How to debug issues using Argo CD?
Issue Description: How to debug issues using Argo CD?
Background: ArgoCD is a continuous deployment tool used in Kubernetes clusters. As it pertains to UiPath, it is used for two purposes:
- Use to deploy our software into a running cluster
- Use as visualization tool that can help with debugging.
ArgoCD tries to be very intuitive in its layout. While the following steps may seem very detailed, it would only take an experienced user a few minutes to check everything that is outlined. Overall, ArgoCD can be a powerful way of quickly finding the cause of a problem.
Debugging with Argo CD:
- Get the credentials: Managing The Cluster In ArgoCD
- sudo su -
export KUBECONFIG="/etc/rancher/rke2/rke2.yaml" \
&& export PATH="$PATH:/usr/local/bin:/var/lib/rancher/rke2/bin"
kubectl get secrets/argocd-admin-password -n argocd \ -o "jsonpath={.data['password']}" | echo $(base64 -d)
- sudo su -
- Go to the alm endpoint (alm.)
- The username is admin and the password is the password returned by the credentials command.

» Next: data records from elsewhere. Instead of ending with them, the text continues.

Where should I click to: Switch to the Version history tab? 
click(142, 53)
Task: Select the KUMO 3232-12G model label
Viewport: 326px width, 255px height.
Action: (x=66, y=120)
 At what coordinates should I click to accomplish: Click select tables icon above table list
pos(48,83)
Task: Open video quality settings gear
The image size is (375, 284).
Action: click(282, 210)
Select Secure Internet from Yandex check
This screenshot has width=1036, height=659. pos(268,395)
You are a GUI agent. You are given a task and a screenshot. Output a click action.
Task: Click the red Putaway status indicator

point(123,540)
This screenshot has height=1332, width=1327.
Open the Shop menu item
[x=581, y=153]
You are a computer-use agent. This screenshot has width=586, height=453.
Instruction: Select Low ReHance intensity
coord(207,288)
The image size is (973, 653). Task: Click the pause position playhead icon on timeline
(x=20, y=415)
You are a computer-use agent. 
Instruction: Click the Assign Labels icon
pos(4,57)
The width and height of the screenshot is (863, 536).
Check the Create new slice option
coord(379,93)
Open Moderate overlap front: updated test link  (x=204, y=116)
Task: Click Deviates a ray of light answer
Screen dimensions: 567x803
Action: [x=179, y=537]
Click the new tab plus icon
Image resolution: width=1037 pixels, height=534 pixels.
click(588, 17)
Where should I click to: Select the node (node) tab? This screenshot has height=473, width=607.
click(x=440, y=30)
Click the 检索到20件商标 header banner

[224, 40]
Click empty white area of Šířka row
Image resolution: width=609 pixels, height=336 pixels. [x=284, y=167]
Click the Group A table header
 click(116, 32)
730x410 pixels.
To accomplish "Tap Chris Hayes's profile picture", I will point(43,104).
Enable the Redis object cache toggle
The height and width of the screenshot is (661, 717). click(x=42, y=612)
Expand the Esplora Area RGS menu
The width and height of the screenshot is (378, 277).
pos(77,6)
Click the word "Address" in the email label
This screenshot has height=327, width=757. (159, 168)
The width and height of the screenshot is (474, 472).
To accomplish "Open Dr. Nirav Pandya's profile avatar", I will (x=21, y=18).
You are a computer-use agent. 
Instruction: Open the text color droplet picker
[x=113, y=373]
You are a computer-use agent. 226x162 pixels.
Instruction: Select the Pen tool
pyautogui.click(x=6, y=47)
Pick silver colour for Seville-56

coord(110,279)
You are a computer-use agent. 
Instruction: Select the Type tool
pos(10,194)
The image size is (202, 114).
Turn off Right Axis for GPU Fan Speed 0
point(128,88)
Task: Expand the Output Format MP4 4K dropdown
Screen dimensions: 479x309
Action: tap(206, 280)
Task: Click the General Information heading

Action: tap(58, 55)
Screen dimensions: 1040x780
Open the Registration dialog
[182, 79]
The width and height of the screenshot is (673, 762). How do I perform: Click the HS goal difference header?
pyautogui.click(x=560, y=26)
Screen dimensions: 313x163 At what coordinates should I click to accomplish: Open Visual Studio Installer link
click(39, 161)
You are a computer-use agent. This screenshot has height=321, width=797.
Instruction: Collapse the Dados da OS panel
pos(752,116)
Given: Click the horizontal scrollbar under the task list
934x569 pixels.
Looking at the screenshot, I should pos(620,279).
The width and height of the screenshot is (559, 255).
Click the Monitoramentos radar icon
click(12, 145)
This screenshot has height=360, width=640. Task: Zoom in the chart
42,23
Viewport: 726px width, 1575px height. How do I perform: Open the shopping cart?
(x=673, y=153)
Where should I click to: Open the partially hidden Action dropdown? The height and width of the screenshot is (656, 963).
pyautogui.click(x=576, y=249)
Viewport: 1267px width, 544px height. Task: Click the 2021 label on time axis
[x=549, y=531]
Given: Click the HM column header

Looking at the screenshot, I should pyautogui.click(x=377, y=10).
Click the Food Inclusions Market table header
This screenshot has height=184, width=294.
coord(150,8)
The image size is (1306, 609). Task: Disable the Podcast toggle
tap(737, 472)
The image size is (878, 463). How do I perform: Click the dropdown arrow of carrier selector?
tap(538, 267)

- In Argo, check for applications in a degraded state. In the below screenshot we have filtered by degraded and we can see that fabric-installer is degraded.
- If there are degraded applications, click on the degraded application. If there are no degraded applications, try searching for 'Progressing' and then click on the progressing application. If there are no degraded or progressing, trying 'Missing'. If that returns nothing, uncheck all search options and take a screenshot and open a ticket with UiPath. (This should only happen in a failed install scenario, so try checking our KB articles related to installation).
- If Items are missing, try syncing the app. (Just click the Sync button on the top right of an app)
- Within the degraded app, search again for 'Degraded' items (or 'Progressing')
- In the below screenshot we can see that within the 'fabric-installer' there are 'degraded applications'. (if there had been no degraded applications, search for progressing items).
- In the above screenshot, see that there are a few degraded applications. It might be that instead of degraded applications, there are degraded pods. For applications, choose one degraded item and click on the pop-out icon.
- Eventually following the degraded application, the observation may be a pod is degraded or the application resource is degraded and a pod is in progressing. At this point, look at the logs for the degraded (or progressing) item. Here is an example:
- In the above example, observe that 'rook-ceph-object-store' is degraded, that 'rook-ceph' is also degraded, that the deployment 'rook-ceph-rgw-rook-ceph-a' is progressing and so is the corresponding replicated set (the items in the black box), and finally that the pod 'rook-ceph-rg-rook-ceph-a-6f4..' is also degraded.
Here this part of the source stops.